News / Charitable trust now has three vacancies
SHETLAND Charitable Trust is now seeking to appoint three new trustees after Betty Fullerton has handed in her resignation for personal reasons.
The charity has extended its deadline for applications until the end of February after receiving next to no interest in the two vacancies, which were advertised in December.
The two posts became available after NHS Shetland chairman Ian Kinniburgh and Voluntary Action Shetland chief executive Catherine Hughson’s terms of office came to an end.
Kinniburgh did not seek re-appointment and Hughson was unsuccessful in the reselection process to the £215m trust.

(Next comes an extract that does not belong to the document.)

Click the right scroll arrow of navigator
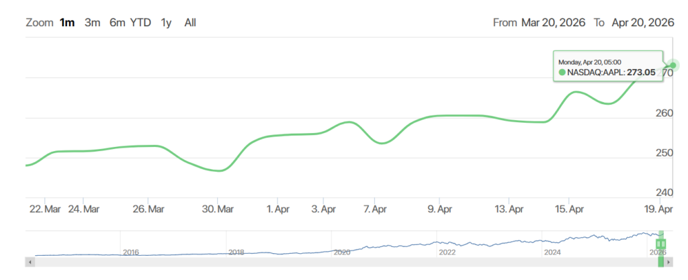The image size is (688, 280). pyautogui.click(x=671, y=262)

On Wednesday, former Shetland health board chairwoman Betty Fullerton confirmed that she was leaving the trust as of 28 February.
Chairman Bobby Hunter said the trust wanted to ensure “as wide a field of candidates as possible”.
The posts are unpaid and are described by Hunter as “very responsible but not too onerous”.
SCT is a major funder of a wide variety of charitable causes throughout Shetland including rural care homes, a range of voluntary services, and the recreational, amenity and arts trusts.
The trust owns property development company SLAP and district heating company Shetland Heat Energy And Power (SHEAP), and also has a major share in wind farm developer Viking Energy.
Meanwhile, it has emerged that the trust had made a number of changes to the directorship of these companies.
Both Martin Tregonning and Paul Clelland resigned from the board of SHEAP in summer last year and were replaced by Kinniburgh and Keith Massey in August last year.
And Hjaltland Housing Association chief executive Bryan Leask was replaced as a director of SLAP by property surveyor Michael Thomson, also in August last year.
None of the three director posts were advertised, and trustees were only informed of the appointments during the confidential part of a trust meeting on 11 September.